On est tenté par la seconde traduction, car la première paraîtrait quelque peu « anti-chrétienne », bien que le terme soit abusif. Existerait-il un cas où il ne faudrait pas remercier Dieu ? Il peut s’agir dans ce cas de la distinction justement entre rationalité et émotions. Lorsque quelqu’un meurt, notre partie rationnelle, celle qui gouverne chez Antoine le Grand, dit : il est normal de pleurer. Il n’est pas normal de remercier Dieu de cette perte. Notre raison sait que la personne part au meilleur moment, dans les meilleurs conditions sur le plan spirituel (même si les circonstances peuvent être tragiques), mais nos émotions peuvent – je dirais même doivent – dans le même temps exprimer la douleur de la perte de cette relation.
J’ai néanmoins choisi la traduction la plus plausible, celle qui place Dieu dans la position du médecin utilisant les remèdes amers, ce que nous connaissons sous la forme d’épreuves. Dieu est le grand médecin cosmique et ses médicaments pour nos âmes malades sont les épreuves. Nous pouvons néanmoins déjà mener une vie saine, pour éviter de tomber malade et ainsi le plus possible éviter les épreuves : jeûnes, prières, toutes les ascèses chrétiennes « classiques ».
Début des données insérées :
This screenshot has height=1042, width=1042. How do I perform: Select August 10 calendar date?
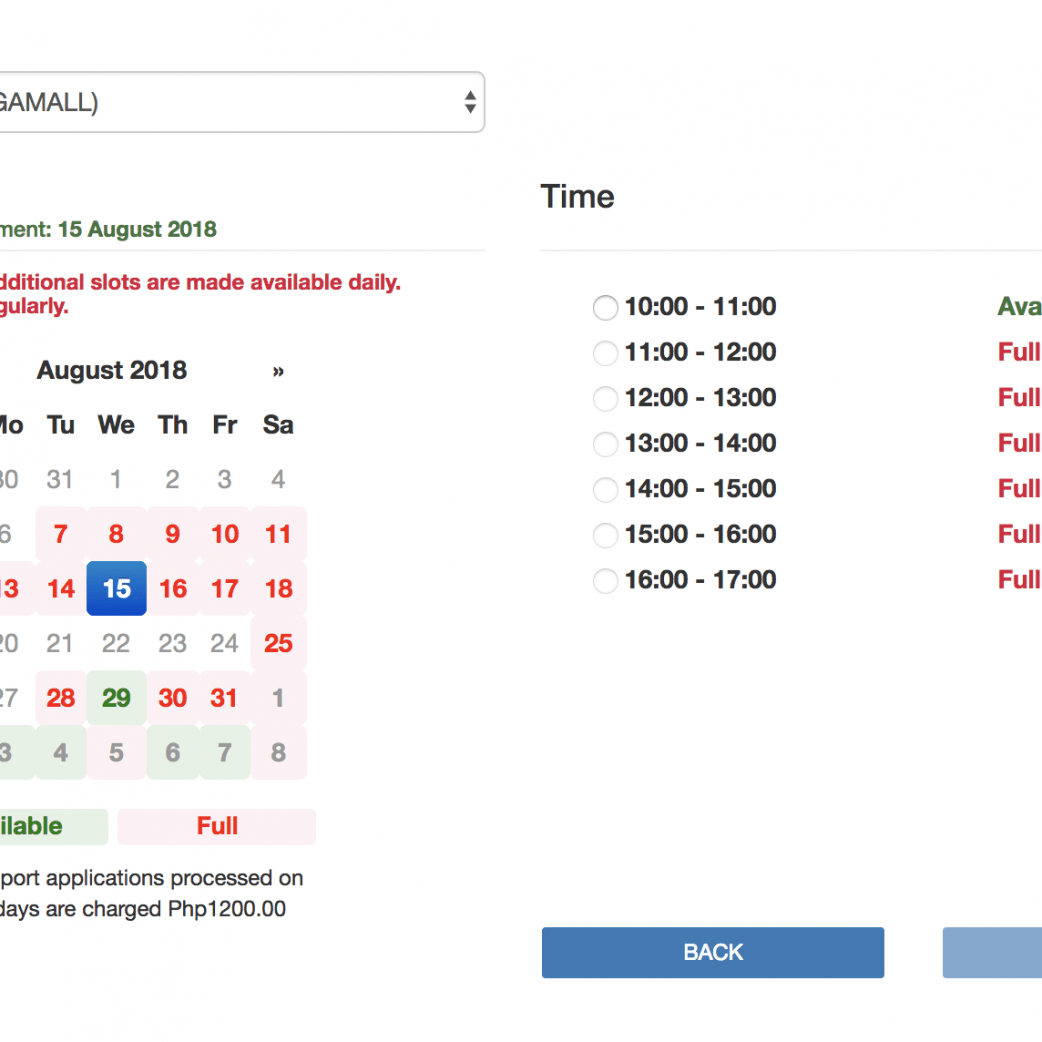click(224, 534)
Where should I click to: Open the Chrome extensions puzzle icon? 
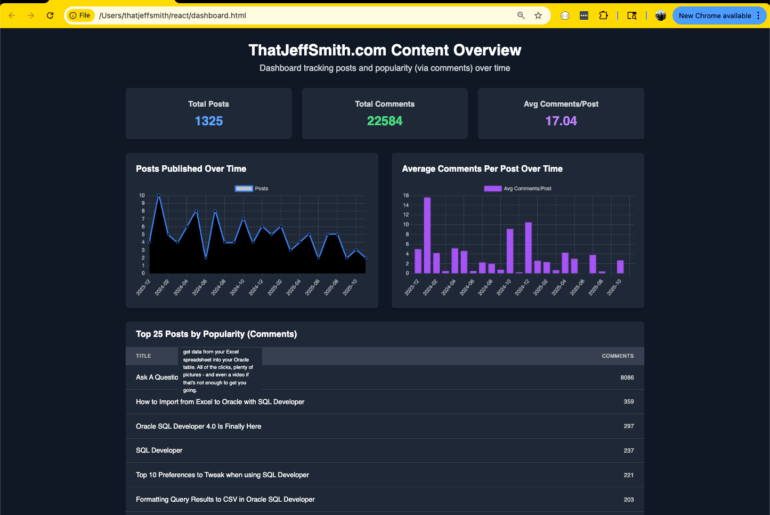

La fin de l’apophtegme est classique : tout doit être abandonné à la certitude de la protection divine. La rationalité selon Saint Antoine le Grand est de considérer que tout est parfaitement rationnel dans un ordre supérieur. Les choses peuvent paraître absurdes, vides de sens, sans relation, sans objet, chaotiques. Elles ont néanmoins une base invisible et ineffable mais dont la certitude remplit la vie d’Antoine : Dieu veille sur nous, et fait que tout se passe pour le mieux. Nous ne savons pas au final ce qui est bien ou mal.